• _DATASET CONTENT_
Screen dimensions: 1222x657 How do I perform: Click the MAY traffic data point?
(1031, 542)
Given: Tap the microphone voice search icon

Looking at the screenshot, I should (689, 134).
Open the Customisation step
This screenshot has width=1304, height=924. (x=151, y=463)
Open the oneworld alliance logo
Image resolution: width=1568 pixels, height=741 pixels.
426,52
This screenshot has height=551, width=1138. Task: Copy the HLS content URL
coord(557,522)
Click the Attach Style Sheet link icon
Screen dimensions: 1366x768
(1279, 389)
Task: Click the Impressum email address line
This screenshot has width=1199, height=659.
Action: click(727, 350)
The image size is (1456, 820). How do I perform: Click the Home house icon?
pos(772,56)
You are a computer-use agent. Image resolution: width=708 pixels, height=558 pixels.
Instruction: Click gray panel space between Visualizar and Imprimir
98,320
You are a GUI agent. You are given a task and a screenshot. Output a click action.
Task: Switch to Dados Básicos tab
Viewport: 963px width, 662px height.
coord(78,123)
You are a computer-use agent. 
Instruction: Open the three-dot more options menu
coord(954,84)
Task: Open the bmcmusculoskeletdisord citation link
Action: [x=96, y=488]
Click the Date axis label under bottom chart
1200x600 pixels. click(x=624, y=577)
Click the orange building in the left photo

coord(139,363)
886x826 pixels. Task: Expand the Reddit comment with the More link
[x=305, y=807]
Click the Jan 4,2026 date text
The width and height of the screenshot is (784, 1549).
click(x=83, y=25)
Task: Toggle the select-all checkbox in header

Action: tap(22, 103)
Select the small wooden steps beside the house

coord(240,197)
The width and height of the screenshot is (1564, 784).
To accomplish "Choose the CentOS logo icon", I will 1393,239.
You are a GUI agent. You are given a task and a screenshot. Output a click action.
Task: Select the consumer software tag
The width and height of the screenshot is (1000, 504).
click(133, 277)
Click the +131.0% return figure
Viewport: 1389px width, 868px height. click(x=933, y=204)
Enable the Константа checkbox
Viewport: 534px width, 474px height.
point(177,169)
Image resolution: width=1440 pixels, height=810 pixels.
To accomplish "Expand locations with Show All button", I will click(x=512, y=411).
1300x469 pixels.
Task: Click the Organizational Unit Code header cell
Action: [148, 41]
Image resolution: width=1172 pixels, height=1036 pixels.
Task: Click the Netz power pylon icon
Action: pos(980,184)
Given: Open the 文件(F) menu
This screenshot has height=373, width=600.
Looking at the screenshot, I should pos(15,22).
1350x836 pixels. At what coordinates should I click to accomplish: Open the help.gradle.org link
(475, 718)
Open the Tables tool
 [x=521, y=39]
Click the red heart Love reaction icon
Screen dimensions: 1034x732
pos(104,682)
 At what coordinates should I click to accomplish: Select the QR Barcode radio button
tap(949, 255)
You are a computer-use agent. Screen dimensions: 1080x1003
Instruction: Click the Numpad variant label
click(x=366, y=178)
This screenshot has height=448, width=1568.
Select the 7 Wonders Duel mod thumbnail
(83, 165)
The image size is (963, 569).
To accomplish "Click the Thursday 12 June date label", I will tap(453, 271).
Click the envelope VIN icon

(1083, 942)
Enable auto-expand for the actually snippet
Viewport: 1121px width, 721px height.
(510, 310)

• _TASK TO CARRY OUT_
Nothing but a number should be given: how many lines in the records hold the word "logo".

• _RESULT OF THIS EXERCISE_
2